Monday, June 28, 2010

=)

Live a life with God inside and you will not regret one moment of it.

Your smile i can never forget... at least... for now.

Thursday, June 24, 2010

Come Back

Coming back to where we left off last time... after one is built up even further.

Face it off dude.

What cant kill you only makes you stronger!

Tuesday, June 22, 2010

Load

That i realise that this is what i turn towards in the times of sadness... to just get my mind off things... and perhaps advocate a good time of silence for gaps to close and heat to dissipate...

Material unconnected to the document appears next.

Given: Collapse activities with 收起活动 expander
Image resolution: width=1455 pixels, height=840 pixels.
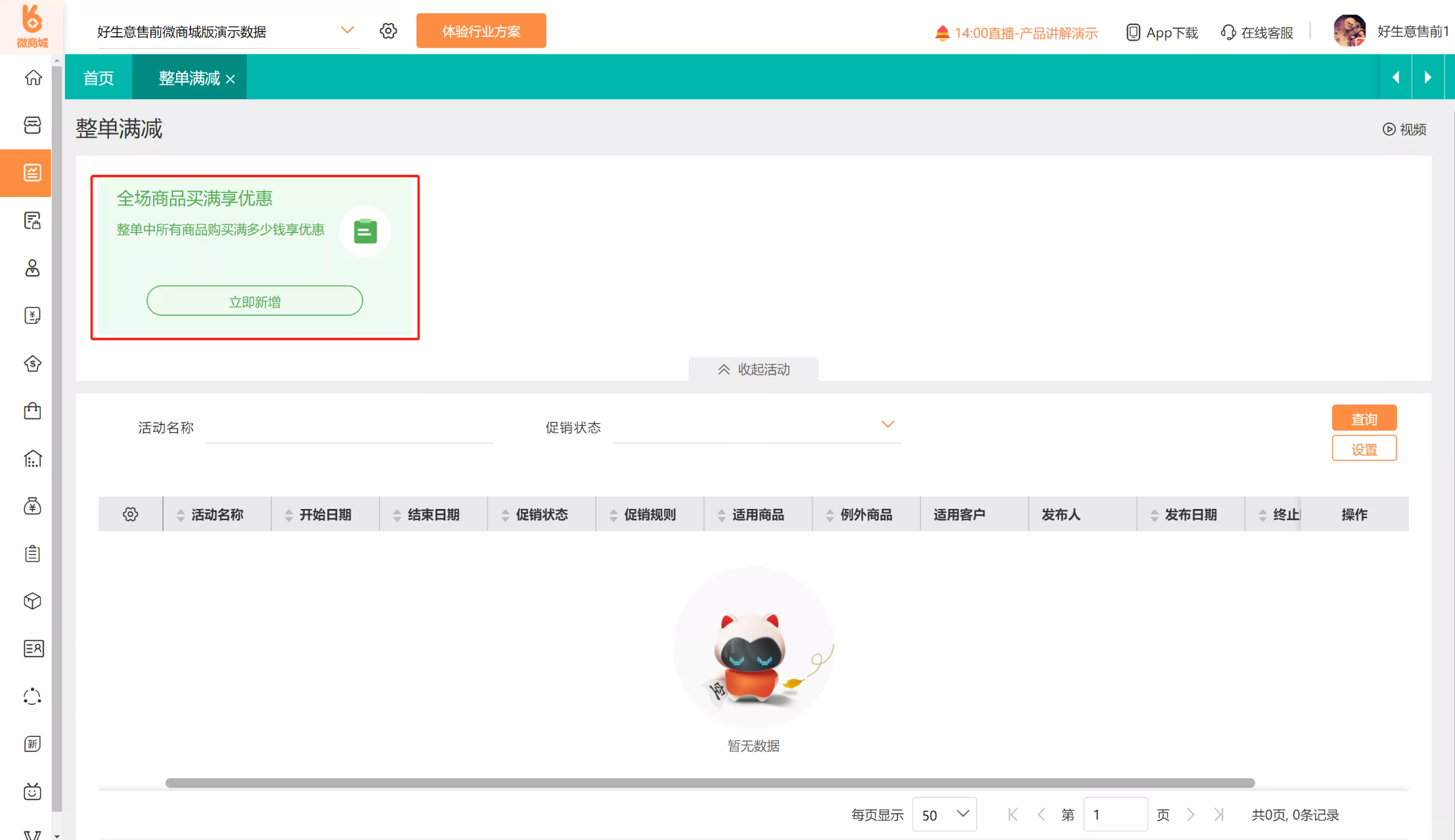Looking at the screenshot, I should pyautogui.click(x=753, y=369).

Beautiful creations... Loads of time... Lifetime of work..

Monday, June 14, 2010

Faded

Yes you look back at the past few years of your life and time seems to have faded away from the equation of life. It felt like just yesterday that I was still in bali... still studying for exam.... still waiting for my first anat prac... still preparing for the first concert...

My my, time flies. and yes...
1.7 years since the first concert, its become perfected now....
2.5 years of following Christ...
3 years since inception into medical school...
5 years ago i was still in JC... like a kid...

wow... time flies.

Ask me whether i regretted my 1.7 , 2.5, 3, 5 years... I don't. Though its not perfect... but i don't regret it. Everything has sort of fell sorta in place to make the me today. So many things that we strive for at that time now on hindsight, was just a passing thing.

Think O levels, A levels, CCA points, community service hours, training, shows, relationships, homework... problems? They sure seemed to be obstacles at that point of time... yet now that we look back. They are ever sooo small... We made it!

Ps 90: 12
So teach us to number our days, that we may gain a heart of wisdom.

Time flies. Lord teach us to look forward, and not get caught up in the past, for the destiny is ahead, not behind. =)

Tuesday, June 8, 2010

Wait

Today was the first time to have waited for 1 person for this long. 1 hr. Fully. Just for the person, even after numerous phone calls. Remarkable. Still... at that point of the 30 min mark, felt pissed and about to leave, but... felt that perhaps she had something on that was really urgent, and couldnt pick up the call/ come down... well... time was channelled to reading. Somehow.

Phil 4 :8... rings a bell doesnt it?

Somehow my esword opened up to phil by itself. How nice.

Anyway, one thing that was clear as a good reminder as well, was that of

Phil 3: 13
Forgetting those things which are behind and reaching forward to those things which are ahead.
I press toward the goal for the prize of the upward call of God in Christ Jesus.

Yes isn't it impt, and true, to let go of the past... be it the past 1 week, 1 month, 1 year, or even the past few years. To let go of things that may have hurt. Such that one would have more room to move on, to have the heart to accomodate what is in store in the future. The future is a glowing one... day after day we draw nearer to being who we are supposed to be, who we really are in destiny. I look to that.

Time passes by....

Phil 4:8
Finally, brethren, whatever things are true, whatever things are noble, whatever things are just, whatever things are pure, whatever things are lovely, whatever things are of good report, if there is any virtue and if there is anything praiseworthy, meditate on these things.
The things which you learned and received and heard and saw in me, these do, and the God of peace will be with you.

What a timely reminder. Somehow all the negative thoughts of waiting were just swept out of the mind. To know and understand, this is the living word and what life is really about. To think these things, to do these things.

When body, mind and soul align and flow.... we wait to see to be moulded to be and to do like you.